Information density of the book is high. A lot of information is packed into few words, so the reader has to concentrate on what is being said, and skipping paragraphs is not something that I would recommend. The concentration, however, is well repaid by the large amount of solid knowledge that is imparted: I believe that no other C++ book manages to convey as much information per page as this one.

To me, the target audience are people who have done some programming in other languages and do not know C++. (I would not recommend the book for people who have never programmed before, unless they are very determined readers.) More seasoned C++ programmers also will get good value. And, if you are an experienced C++ programmer, but haven't much used the standard library up to now, there is still plenty of meat to be found: there are enough gems of advice in the book for it appeal to people who have considerable C++ experience.

This is an excellent effort from two experts in the field. I recommend it!

Rating: 5 stars
Summary: A fundamentally new approach that works!
Review: Most programming language books focus on the detailed machinery in the language (syntax, etc.), but that's not what you need to be productive writing programs. In the case of C++, most of the useful stuff is in the library (I know, I helped wok on the Standard library ;-). This book starts with that useful stuff first, and introduces the language details as needed. This is a great approach, especially for those who need to write working, _useful_ programs in C++. A great idea, and very effective! Get a copy of this book, and see for yourself.

Rating: 5 stars
Summary: The practice of effective C++ programming
Review: This is a first-rate introductory text on C++. It takes a top-down "learning-by-doing" approach that I wish more programming texts would apply. Compared to two good alternatives, C++ Primer and The C++ Programming Language, this book is more concerned about how you go about solving problems using C++.

This book doesn't present C++ in a neutral way. It clearly has the goal of presenting a large valuable subset of C++, plus a practical approach to solving programming tasks in C++. This is particularly evident in the ordering of the material. The total subset presented is not much smaller than what I use as a professional C++ programmer.

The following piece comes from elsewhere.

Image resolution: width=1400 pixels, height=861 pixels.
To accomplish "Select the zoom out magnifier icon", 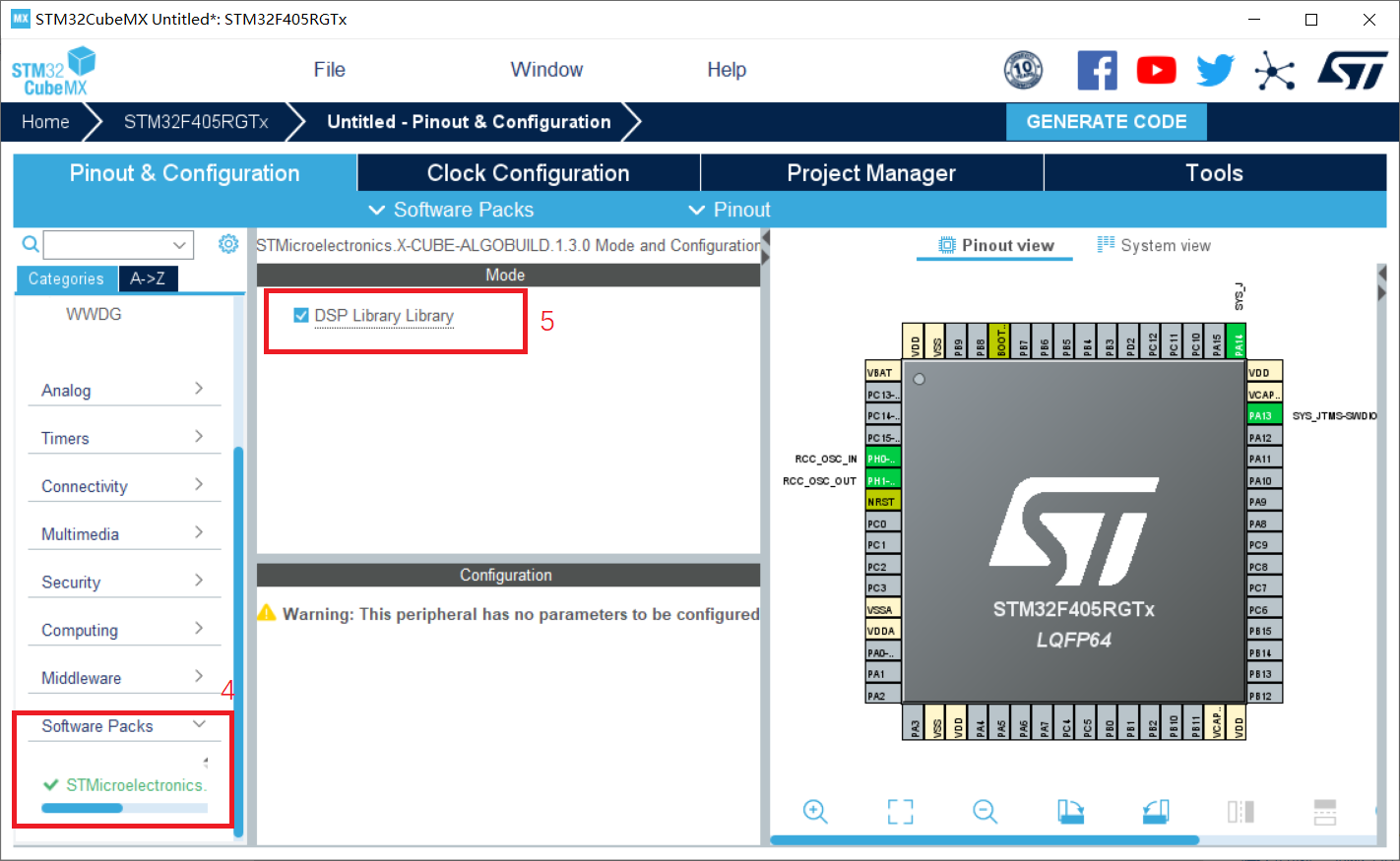I will (x=985, y=812).
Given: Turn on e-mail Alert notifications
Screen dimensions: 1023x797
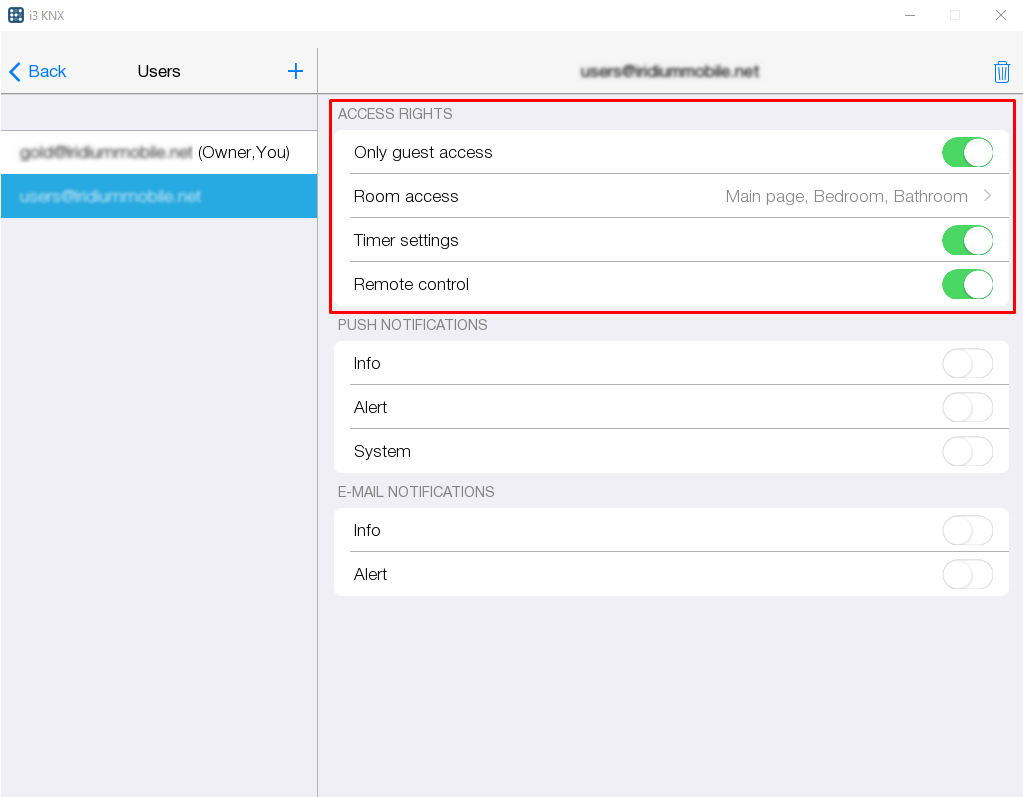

The text is correct, the words make sense, there is a flow of thought you can follow; the usual Koenig/Moo qualities.

Rating: 5 stars
Summary: C++ done right
Review: C was a great advance over assembly language programming. C++ was a great enhancement to C. Both C and C++ are, however, low level languages, offering great power and flexibility, at the expense of risks analogous to juggling straight razors. Adepts of these languages have necessarily worked hard to master them but it seems the difficulty of such mastery pervades the approach of most textbooks, subtly perpetuating a fundamentally low level perspective. The recent incorporation of the standard library into the C++ standard changes things enormously for the better for people who want to access the power of C++ without the overhead of having to reinvent the wheel at each turn. Accelerated C++ is the first book I have seen that sheds completely the low level heritage of C and offers instead a straight ahead introduction to the ease with which we can get things done using C++ and its standard library features. If you do not know C, you have the advantage of being spared its necessarily low level approach and the attendant tendency to view C++ from a low-level perspective. The wizards who have created C++ and the standard library components certainly need that perspective. For the rest of us, this book, more than any other I have seen, shows that perspective to be entirely unnecessary to "get things done, and well" in C++. The writing is masterful, the discussions are helpful and complete at each turn, and the result is the most effective introduction to C++ I know of. Without question, this book is *the* introduction to C++ I would recommend.